*Task to complete*
Where the string "arrow" shows up in a line of the records, copy that line.

*Data to process*
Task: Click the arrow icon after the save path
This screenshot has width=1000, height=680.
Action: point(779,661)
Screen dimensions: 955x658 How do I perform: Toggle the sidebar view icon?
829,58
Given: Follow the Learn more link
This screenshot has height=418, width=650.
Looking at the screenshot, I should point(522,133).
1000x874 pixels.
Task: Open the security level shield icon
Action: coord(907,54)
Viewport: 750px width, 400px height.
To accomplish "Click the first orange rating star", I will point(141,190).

...

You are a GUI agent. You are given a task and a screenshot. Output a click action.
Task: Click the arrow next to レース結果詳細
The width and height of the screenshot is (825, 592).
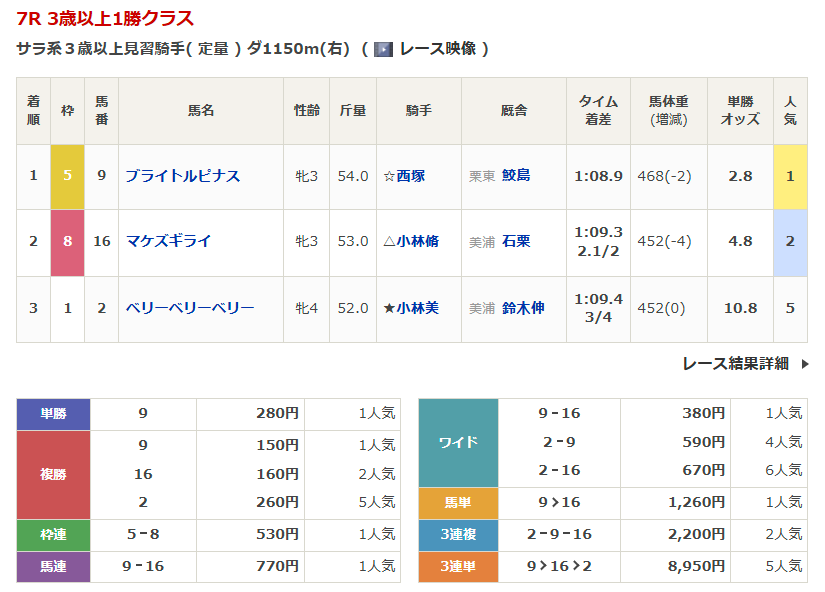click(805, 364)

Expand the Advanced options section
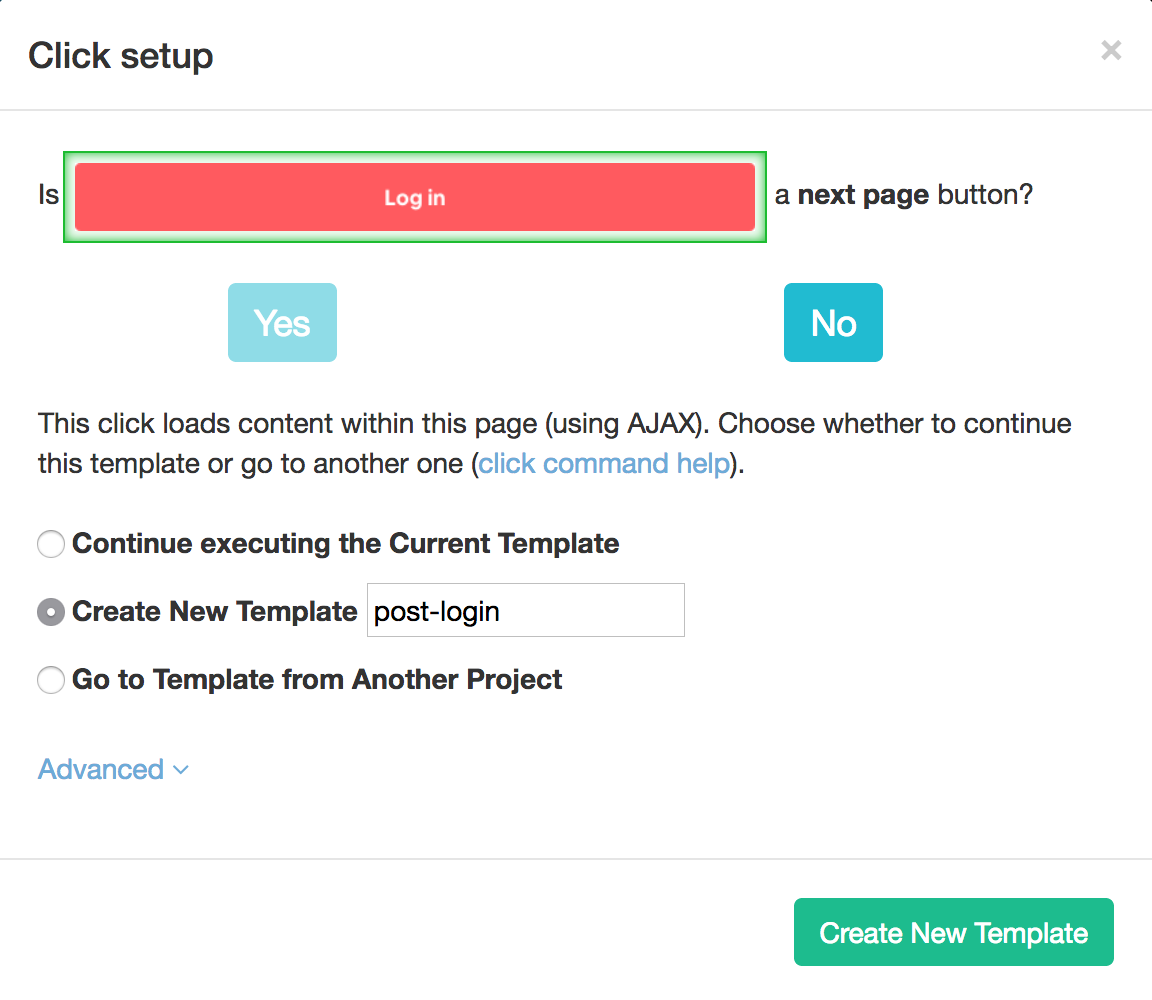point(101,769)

*Finished exercise*
Task: Click the arrow icon after the save path
Task: Click the arrow next to レース結果詳細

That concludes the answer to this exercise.